Bulgarians headed to the polls on Sunday to decide the fate of nuclear power in the European Union's poorest nation.
The opposition Socialist party called the vote because it wants the government to reverse a decision to cancel a new Russian-backed power plant in the northern town of Belene after work was already well underway, reports the BBC.
Prime Minister Boiko Borisov and his pro-Western government canceled plans for the 2,000-megawatt nuclear plant last March after failing to find Western investment to help foot the $13 billion bill, reports AP.

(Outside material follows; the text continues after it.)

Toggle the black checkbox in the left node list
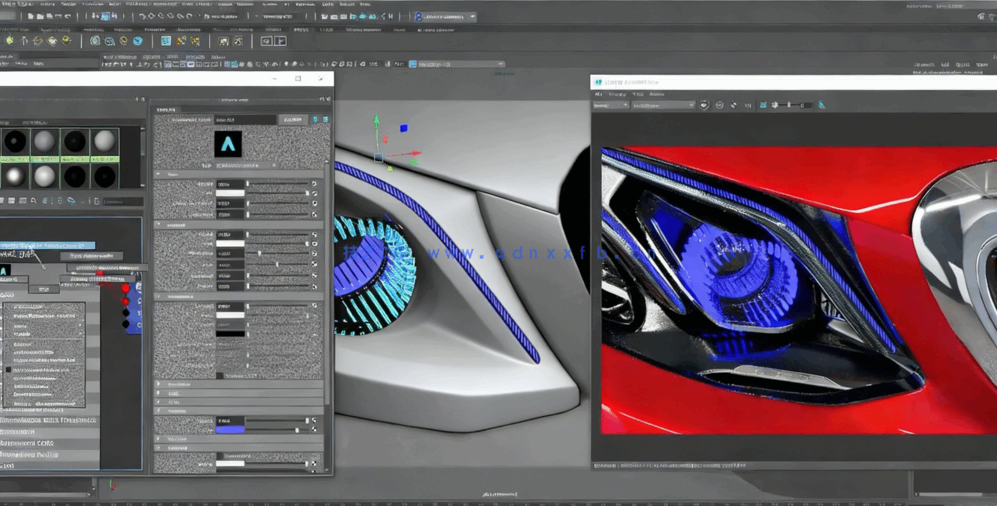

Borisov told local media that the government was unable to fund construction of the plant even if voters approved it. Exit polls from the Alfa Research Agency show that 60 percent of Bulgarians supported the new nuclear power plant.
But according to Businessweek, the results of the referendum may not matter if not enough Bulgarians cast a vote. The results are only valid if 60 percent of the 6.9 million eligible voters have their say.
By 6 p.m. local time in the capital, Sofia, only 20.3 percent of eligible voters had cast ballots. If more than 20 percent of voters cast ballots, the law requires the results to be sent to Parliament for discussion, Bisser Troyanov, spokesman for the Central Electoral Commission told Businessweek.
Borisov's government said it intends to build a new nuclear reactor on the site of an existing plant in Kozloduy. Four of the plant's old reactors were closed in 2007 as a condition of Bulgaria's admission into the European Union.
Two remaining 1,000 megawatt Russian reactors are scheduled to be decommissioned in 2017 and 2019.